In summary my protocols generate greater passivity of fit on cemented units to allow the luting agent of chioce to contibute its retentive properties in non flex situations and also to allow for complete seating and in larger bridges of greater than 2-3 abutments to design in the comination of screw elements to insure retention and to have the option of predictable retrievability for whatever reasons future needs may present. In these cases nothing stronger than vaseline modified TEMP BOND or similar provisionl cement is required. Also to note is that concerns of the possibility of washout does not have the same implications as it does in tooth supported bridges and crowns.

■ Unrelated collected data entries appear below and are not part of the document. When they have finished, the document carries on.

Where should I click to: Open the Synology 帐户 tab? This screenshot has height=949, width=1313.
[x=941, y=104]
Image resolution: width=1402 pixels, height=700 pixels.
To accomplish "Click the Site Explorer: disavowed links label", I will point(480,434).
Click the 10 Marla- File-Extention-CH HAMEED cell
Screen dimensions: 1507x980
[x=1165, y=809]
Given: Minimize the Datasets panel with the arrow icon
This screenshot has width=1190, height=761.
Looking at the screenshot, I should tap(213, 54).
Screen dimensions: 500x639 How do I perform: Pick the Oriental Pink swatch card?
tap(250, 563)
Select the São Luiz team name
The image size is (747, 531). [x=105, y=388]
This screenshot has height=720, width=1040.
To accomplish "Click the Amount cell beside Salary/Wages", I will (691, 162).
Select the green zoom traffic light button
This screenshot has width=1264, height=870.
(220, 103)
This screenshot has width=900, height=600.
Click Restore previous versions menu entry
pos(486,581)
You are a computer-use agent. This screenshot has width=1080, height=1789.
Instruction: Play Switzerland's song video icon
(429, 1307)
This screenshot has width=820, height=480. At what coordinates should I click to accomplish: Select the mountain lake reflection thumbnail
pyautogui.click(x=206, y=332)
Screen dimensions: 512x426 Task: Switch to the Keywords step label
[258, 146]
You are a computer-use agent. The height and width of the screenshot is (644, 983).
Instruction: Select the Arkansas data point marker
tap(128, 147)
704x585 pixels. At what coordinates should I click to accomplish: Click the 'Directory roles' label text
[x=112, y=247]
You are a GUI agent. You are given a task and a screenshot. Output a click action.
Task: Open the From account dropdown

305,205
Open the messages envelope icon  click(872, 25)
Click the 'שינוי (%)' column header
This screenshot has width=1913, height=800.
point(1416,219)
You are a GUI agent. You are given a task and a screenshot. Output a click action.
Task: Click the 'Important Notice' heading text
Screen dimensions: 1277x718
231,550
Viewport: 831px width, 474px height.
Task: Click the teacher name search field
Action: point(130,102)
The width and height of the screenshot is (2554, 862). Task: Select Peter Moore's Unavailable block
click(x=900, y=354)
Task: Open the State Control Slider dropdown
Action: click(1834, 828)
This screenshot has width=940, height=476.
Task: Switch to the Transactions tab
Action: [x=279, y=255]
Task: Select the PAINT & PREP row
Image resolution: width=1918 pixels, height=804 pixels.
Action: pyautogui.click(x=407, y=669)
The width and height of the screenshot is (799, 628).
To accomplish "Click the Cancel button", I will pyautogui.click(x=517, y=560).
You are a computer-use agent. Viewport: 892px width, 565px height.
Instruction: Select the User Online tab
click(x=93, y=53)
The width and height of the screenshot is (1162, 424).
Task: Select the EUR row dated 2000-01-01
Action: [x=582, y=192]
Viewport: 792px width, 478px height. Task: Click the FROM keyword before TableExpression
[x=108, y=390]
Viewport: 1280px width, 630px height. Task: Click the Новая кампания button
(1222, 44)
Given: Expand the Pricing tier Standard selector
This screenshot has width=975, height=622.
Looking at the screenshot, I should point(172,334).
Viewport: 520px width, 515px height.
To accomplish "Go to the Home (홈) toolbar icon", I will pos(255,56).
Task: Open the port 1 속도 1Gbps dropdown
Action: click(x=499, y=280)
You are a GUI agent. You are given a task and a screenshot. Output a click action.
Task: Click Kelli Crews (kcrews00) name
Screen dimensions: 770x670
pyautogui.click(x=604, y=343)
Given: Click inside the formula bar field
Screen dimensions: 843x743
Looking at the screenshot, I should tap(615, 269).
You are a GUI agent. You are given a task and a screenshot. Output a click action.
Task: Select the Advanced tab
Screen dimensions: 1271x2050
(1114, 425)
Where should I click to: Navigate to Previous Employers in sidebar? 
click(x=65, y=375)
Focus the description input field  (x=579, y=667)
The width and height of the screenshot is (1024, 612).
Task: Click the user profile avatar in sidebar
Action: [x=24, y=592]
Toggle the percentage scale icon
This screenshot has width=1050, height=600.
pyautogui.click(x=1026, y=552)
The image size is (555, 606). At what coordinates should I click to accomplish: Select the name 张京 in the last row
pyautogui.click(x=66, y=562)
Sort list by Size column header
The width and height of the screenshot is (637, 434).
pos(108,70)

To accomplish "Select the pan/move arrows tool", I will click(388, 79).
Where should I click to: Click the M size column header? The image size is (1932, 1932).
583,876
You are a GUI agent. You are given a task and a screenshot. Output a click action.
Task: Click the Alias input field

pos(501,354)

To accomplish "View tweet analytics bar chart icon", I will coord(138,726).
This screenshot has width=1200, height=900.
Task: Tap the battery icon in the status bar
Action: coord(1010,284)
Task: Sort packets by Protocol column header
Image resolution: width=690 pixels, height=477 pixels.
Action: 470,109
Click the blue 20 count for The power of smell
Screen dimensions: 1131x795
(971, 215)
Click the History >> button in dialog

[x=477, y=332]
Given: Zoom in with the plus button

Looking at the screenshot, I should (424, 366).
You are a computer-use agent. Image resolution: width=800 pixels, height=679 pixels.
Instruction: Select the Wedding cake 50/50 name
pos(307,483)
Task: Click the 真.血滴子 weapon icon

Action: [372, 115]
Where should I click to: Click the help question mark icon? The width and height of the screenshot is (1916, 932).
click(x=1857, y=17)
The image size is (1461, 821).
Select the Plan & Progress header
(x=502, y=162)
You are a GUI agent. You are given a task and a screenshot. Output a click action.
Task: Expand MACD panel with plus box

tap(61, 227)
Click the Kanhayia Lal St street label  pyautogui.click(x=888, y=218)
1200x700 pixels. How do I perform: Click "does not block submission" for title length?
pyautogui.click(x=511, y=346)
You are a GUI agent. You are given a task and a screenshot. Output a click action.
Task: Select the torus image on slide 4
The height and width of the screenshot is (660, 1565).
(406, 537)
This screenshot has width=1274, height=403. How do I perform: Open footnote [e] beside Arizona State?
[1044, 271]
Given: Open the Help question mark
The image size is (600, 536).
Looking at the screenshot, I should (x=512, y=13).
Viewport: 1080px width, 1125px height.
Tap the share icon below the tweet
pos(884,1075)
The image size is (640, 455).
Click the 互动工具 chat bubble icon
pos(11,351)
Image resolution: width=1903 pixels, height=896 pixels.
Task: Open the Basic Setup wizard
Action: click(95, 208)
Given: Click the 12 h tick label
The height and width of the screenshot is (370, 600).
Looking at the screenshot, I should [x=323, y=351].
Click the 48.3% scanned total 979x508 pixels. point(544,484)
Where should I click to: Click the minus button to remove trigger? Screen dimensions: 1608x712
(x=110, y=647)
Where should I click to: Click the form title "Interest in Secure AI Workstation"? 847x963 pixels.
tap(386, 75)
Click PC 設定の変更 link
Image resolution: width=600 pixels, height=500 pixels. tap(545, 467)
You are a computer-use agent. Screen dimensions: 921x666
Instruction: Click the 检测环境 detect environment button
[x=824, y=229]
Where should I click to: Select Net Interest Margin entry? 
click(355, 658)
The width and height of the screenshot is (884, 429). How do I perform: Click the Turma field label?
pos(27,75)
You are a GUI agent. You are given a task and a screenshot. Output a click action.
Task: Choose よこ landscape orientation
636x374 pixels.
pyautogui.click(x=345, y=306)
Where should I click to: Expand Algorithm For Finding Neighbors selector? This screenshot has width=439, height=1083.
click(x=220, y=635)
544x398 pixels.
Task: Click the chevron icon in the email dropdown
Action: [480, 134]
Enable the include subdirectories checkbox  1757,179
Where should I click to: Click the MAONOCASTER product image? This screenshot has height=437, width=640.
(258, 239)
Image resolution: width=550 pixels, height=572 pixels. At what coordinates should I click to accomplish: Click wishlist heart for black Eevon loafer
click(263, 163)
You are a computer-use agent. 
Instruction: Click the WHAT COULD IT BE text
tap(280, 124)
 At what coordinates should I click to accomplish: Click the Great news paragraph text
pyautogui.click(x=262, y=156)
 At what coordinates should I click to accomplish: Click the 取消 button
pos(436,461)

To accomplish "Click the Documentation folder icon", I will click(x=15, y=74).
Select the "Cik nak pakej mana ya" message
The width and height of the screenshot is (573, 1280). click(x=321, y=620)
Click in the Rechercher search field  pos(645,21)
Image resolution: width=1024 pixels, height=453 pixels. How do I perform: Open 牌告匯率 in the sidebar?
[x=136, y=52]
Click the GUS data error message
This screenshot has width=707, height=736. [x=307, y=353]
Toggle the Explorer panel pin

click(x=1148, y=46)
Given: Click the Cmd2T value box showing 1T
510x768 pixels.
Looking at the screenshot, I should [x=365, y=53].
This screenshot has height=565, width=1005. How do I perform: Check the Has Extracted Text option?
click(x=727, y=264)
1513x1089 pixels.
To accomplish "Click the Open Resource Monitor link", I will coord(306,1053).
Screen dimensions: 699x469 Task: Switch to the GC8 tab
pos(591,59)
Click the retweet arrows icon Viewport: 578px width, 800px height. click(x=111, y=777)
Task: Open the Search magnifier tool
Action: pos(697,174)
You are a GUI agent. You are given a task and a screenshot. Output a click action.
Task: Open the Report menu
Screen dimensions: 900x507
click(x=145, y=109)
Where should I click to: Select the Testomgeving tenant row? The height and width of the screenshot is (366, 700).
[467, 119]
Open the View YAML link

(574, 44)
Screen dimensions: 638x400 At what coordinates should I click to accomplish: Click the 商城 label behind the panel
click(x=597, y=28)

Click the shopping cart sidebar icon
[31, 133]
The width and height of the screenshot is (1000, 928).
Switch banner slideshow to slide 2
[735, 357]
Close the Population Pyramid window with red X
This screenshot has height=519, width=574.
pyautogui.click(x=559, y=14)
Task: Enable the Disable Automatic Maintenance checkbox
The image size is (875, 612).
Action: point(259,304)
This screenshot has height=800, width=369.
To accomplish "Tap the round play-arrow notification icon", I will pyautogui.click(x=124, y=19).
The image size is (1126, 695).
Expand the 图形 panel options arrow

I hope that this information will be somewhat helpful in your dilemma.
Regards,
Dr. Michael Moscovitch
Dr H
5/2/2007
Well said!
Jay M
8/5/2007
Not sure if this is a forum for non-pro questions, but am hoping for some assistance. I had a dental/maxillary injury, and am in the final stages of restoration. My dentist has advised the use of permanent cement for my implant bridge, but wonder if I should be concerned about retrievability. I have implant abutments at 9, 10, and 12, with an ovate pontic at 11 (all one piece). My temporary includes these four teeth in one piece that fits over the three posts (because the bite angles and abutment placements aren't great, and the tempory bridge fits snug at this point with no cement). My permanent bridge will be one piece as well (four teeth), and is expensive as you can imagine. I have read the advantages and disadvantages of screw retention vs. temporary cement vs. permanent cement, and would be greatful for any suggestions that might help me talk more intelligently with my dentist about this issue. Thank you for any ideas you might have.
Brief clinical history:
51 year old professional male in excellent health. Full
evulsions of 9, 10, and 12,
intrusion fracture of 11 and subsequent extraction of 11.
Block bone graft above 9 and 10, gingival grafting around 9 and 10, implants placed at 9, 10, and 12 in 10/06, and abuttments and temporary bridge placed in June.